Le contrat de travail à durée indéterminée (CDI) est la forme usuelle de la relation de travail et la conclusion d’un contrat à durée déterminée (CDD) n’est possible que pour l’exécution d’une tâche précise et temporaire et seulement dans les cas prévus par la loi (C. trav. art. L.1242-2 à L.1242-4).

Le CDD ne peut s’achever, normalement, que dans deux cas :

  • soit parce qu’il arrive à son terme,
  • soit parce qu’il fait l’objet d’une rupture anticipée.

La rupture anticipée du CDD est celle qui intervient :

  • avant le terme initialement fixé s’il s’agit d’un contrat conclu « de date à date »,
  • avant la fin de la période initiale ou avant la réalisation de son objet s’il s’agit d’un contrat à terme incertain (Circ.
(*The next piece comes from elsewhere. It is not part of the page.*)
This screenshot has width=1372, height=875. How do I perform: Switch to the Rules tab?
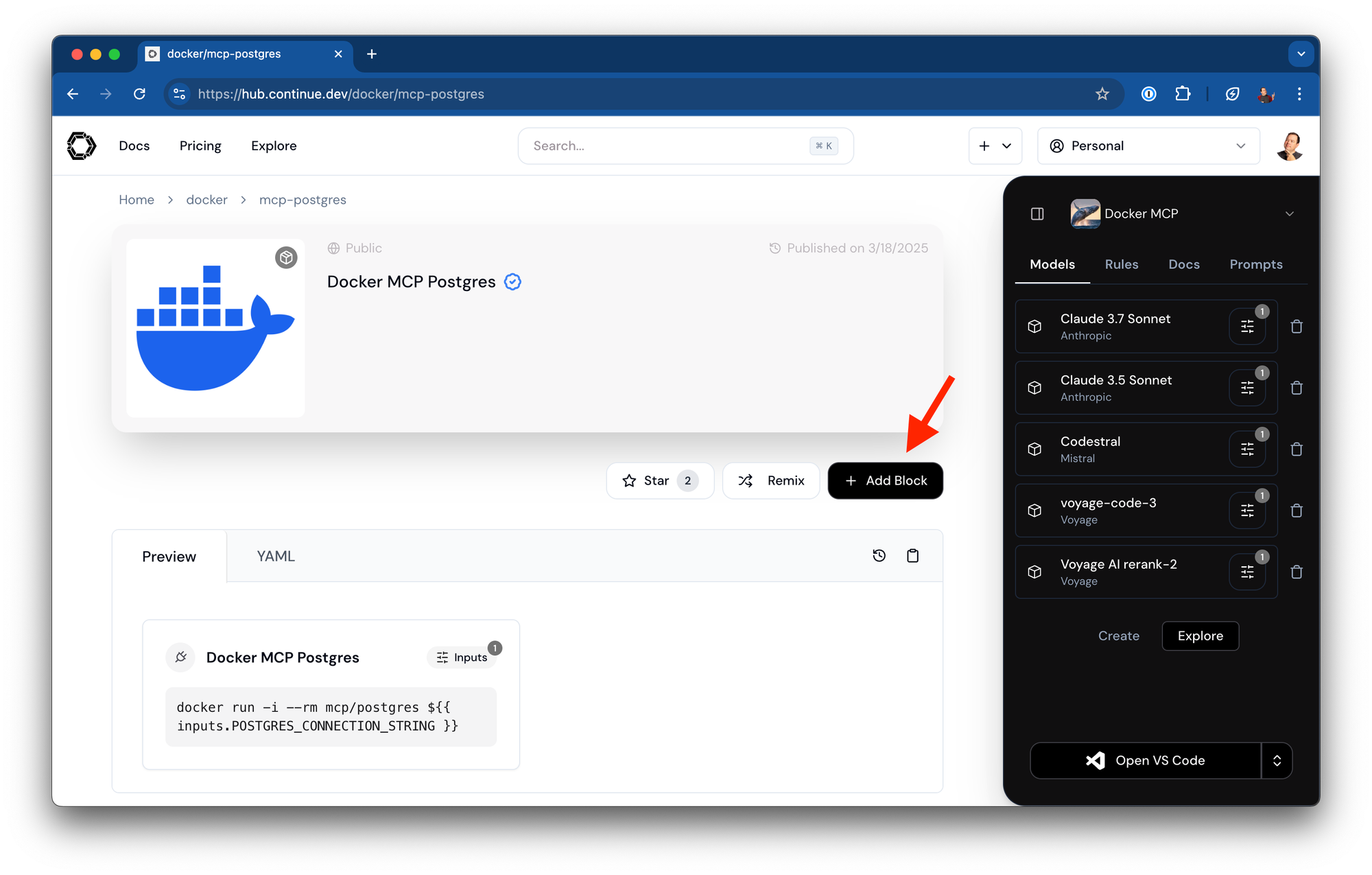pyautogui.click(x=1121, y=265)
DRT 90-18 du 30-10-1990).

Une fois la période d’essai achevée, le CDD peut être rompu de manière anticipée uniquement dans les cas suivants, limitativement énumérés aux articles L. 1243-1 et L. 1243-2 du Code du travail :

  • accord entre l’employeur et le salarié,
  • demande du salarié qui justifie d’une embauche en contrat à durée indéterminée (CDI),
  • faute grave (ou faute lourde) du salarié ou de l’employeur,
  • force majeure,
  • inaptitude constatée par le médecin du travail (professionnelle ou non-professionnelle).

La rupture anticipée du CDD d’un commun accord doit être formalisée par écrit et résulter d’une volonté claire et non équivoque de mettre fin aux relations contractuelles.

Attention : l’accord des parties pour la rupture anticipée du contrat ne peut en aucun cas intervenir par anticipation. En effet, la clause du contrat permettant à l’une ou l’autre des parties de dénoncer le CDD avant son terme est nulle et réputée non écrite.